Required work: Retype each line below precisely.

Material supplied:
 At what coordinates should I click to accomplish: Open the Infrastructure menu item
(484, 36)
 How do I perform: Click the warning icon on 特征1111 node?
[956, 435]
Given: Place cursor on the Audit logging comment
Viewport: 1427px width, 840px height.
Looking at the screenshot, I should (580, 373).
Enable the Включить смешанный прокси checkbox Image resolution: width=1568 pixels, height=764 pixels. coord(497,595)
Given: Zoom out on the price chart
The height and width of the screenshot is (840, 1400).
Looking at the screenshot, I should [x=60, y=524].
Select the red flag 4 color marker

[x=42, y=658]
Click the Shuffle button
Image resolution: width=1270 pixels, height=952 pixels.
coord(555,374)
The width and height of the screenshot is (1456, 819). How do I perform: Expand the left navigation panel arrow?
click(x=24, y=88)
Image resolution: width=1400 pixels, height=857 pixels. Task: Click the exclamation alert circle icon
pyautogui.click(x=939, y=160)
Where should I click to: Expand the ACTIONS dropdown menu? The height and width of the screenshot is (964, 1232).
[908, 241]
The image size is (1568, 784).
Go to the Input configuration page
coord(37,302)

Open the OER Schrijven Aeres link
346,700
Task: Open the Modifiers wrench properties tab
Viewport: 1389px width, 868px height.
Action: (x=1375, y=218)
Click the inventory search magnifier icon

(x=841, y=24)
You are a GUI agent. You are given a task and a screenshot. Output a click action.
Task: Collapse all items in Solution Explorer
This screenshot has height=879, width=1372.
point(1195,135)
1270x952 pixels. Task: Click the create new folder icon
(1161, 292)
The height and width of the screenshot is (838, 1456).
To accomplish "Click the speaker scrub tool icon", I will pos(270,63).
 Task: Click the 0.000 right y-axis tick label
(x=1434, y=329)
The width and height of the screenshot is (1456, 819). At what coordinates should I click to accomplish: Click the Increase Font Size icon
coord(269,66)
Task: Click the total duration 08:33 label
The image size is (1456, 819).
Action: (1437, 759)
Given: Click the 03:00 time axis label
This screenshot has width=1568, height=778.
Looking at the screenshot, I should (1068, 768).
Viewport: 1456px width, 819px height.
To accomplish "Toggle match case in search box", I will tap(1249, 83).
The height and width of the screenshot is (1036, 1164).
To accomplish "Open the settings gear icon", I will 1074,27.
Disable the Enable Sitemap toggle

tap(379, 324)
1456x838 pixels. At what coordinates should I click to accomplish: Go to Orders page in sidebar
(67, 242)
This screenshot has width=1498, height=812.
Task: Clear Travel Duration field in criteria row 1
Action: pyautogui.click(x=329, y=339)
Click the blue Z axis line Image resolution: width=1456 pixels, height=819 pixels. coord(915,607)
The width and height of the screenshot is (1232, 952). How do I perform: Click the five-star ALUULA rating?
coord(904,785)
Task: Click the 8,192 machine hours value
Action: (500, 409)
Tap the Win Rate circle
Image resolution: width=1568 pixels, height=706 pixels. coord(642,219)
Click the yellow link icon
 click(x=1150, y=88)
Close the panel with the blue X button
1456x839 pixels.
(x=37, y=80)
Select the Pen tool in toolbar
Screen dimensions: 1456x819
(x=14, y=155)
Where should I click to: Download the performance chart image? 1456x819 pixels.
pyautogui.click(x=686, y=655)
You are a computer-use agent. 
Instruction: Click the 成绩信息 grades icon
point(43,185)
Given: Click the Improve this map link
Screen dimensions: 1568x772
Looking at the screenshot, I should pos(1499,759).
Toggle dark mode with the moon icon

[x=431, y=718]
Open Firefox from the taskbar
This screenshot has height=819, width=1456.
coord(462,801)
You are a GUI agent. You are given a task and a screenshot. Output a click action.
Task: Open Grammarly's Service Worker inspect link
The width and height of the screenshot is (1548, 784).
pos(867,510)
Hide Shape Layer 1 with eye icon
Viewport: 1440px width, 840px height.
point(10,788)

Answer to the problem:
 At what coordinates should I click to accomplish: Open the Infrastructure menu item
(484, 36)
 How do I perform: Click the warning icon on 特征1111 node?
[956, 435]
Given: Place cursor on the Audit logging comment
Viewport: 1427px width, 840px height.
Looking at the screenshot, I should (580, 373).
Enable the Включить смешанный прокси checkbox Image resolution: width=1568 pixels, height=764 pixels. coord(497,595)
Given: Zoom out on the price chart
The height and width of the screenshot is (840, 1400).
Looking at the screenshot, I should [x=60, y=524].
Select the red flag 4 color marker

[x=42, y=658]
Click the Shuffle button
Image resolution: width=1270 pixels, height=952 pixels.
coord(555,374)
The width and height of the screenshot is (1456, 819). How do I perform: Expand the left navigation panel arrow?
click(x=24, y=88)
Image resolution: width=1400 pixels, height=857 pixels. Task: Click the exclamation alert circle icon
pyautogui.click(x=939, y=160)
Where should I click to: Expand the ACTIONS dropdown menu? The height and width of the screenshot is (964, 1232).
[908, 241]
The image size is (1568, 784).
Go to the Input configuration page
coord(37,302)

Open the OER Schrijven Aeres link
346,700
Task: Open the Modifiers wrench properties tab
Viewport: 1389px width, 868px height.
Action: (x=1375, y=218)
Click the inventory search magnifier icon

(x=841, y=24)
You are a GUI agent. You are given a task and a screenshot. Output a click action.
Task: Collapse all items in Solution Explorer
This screenshot has height=879, width=1372.
point(1195,135)
1270x952 pixels. Task: Click the create new folder icon
(1161, 292)
The height and width of the screenshot is (838, 1456).
To accomplish "Click the speaker scrub tool icon", I will pos(270,63).
 Task: Click the 0.000 right y-axis tick label
(x=1434, y=329)
The width and height of the screenshot is (1456, 819). At what coordinates should I click to accomplish: Click the Increase Font Size icon
coord(269,66)
Task: Click the total duration 08:33 label
The image size is (1456, 819).
Action: (1437, 759)
Given: Click the 03:00 time axis label
This screenshot has width=1568, height=778.
Looking at the screenshot, I should (1068, 768).
Viewport: 1456px width, 819px height.
To accomplish "Toggle match case in search box", I will tap(1249, 83).
The height and width of the screenshot is (1036, 1164).
To accomplish "Open the settings gear icon", I will 1074,27.
Disable the Enable Sitemap toggle

tap(379, 324)
1456x838 pixels. At what coordinates should I click to accomplish: Go to Orders page in sidebar
(67, 242)
This screenshot has width=1498, height=812.
Task: Clear Travel Duration field in criteria row 1
Action: pyautogui.click(x=329, y=339)
Click the blue Z axis line Image resolution: width=1456 pixels, height=819 pixels. coord(915,607)
The width and height of the screenshot is (1232, 952). How do I perform: Click the five-star ALUULA rating?
coord(904,785)
Task: Click the 8,192 machine hours value
Action: (500, 409)
Tap the Win Rate circle
Image resolution: width=1568 pixels, height=706 pixels. coord(642,219)
Click the yellow link icon
 click(x=1150, y=88)
Close the panel with the blue X button
1456x839 pixels.
(x=37, y=80)
Select the Pen tool in toolbar
Screen dimensions: 1456x819
(x=14, y=155)
Where should I click to: Download the performance chart image? 1456x819 pixels.
pyautogui.click(x=686, y=655)
You are a computer-use agent. 
Instruction: Click the 成绩信息 grades icon
point(43,185)
Given: Click the Improve this map link
Screen dimensions: 1568x772
Looking at the screenshot, I should pos(1499,759).
Toggle dark mode with the moon icon

[x=431, y=718]
Open Firefox from the taskbar
This screenshot has height=819, width=1456.
coord(462,801)
You are a GUI agent. You are given a task and a screenshot. Output a click action.
Task: Open Grammarly's Service Worker inspect link
The width and height of the screenshot is (1548, 784).
pos(867,510)
Hide Shape Layer 1 with eye icon
Viewport: 1440px width, 840px height.
point(10,788)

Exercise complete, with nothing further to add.